Sorry for asking you doing and re-doing renames and docs, but I think we should better use "percent" than "velocity".

The reason is that after fixing #7159, there should be a single cap, maxSegmentsToMove. There should also be a configuration parameter that specifies what percent of that movement cap may be spent (at maximum) on segment loading and dropping (this is currently specified by a separate config replicationThrottleLimit). For that (future) configuration, I want to use "percent", (for example, "minGuaranteedBalancingMovesPercent"), because I think that 10% step (as in "velocity") might not be precise enough, and because "velocity" is simply not the right term for this situation.

Now, there is an observation that moving segments away from decommissioning nodes looks very much like a temporary "drop" rule "for servers". For this reason, I want the configurations that specify min guaranteed balancing quota and max 'decommissioning' movement quota to use the same units.

The other reason why percent may be preferable is that we don't need to explain what that are with ceil, / 10 etc. Everybody knows what percent are. So it's less likely that users specify a wrong number because they misinterpret the units (e. g. they specify decommissioningVelocity=10 because they think that the velocity is actually expressed in percent.
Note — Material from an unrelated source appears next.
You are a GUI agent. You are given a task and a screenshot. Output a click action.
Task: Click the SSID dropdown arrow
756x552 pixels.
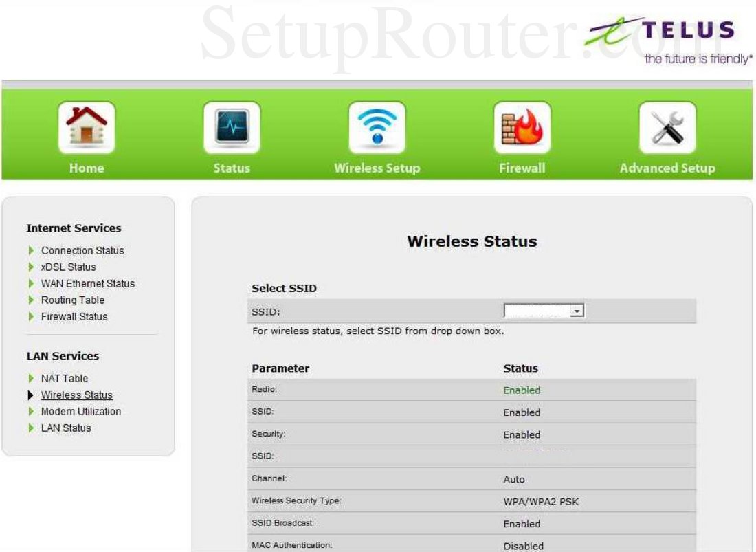[578, 310]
I. e. they wanted decommissioningVelocity=1).

Specifically, I suggest this configuration be called "maxPercentOfDecommissioningMoves". It doesn't follow the prefix principle. "decommisioningMaxPercentOfMoves" is probably also acceptable, but because of strange word order, it's less understandable.

I fully agree, I was considering this as well and think it is a lot more intuitive.

I'll suggest decommissioningMaxSegmentsToMovePercent:

keeps the decommissioning prefix

has MaxSegmentsToMove in the name, showing that the parameters are related

placement of Percent follows MaxSegmentsToMove to show what the percent applies to

Ah,decommissioningMaxSegmentsToMovePercent sounds good to me, will go with that.

I suggest "decommissioningMaxPercentInMaxSegmentsToMove", because there are two different maximums in play here:

The maximum percent: the specified percent is "maximum" because it doesn't need to be satisfied. E. g. if there are no decommissioning nodes the actual percentage will be zero.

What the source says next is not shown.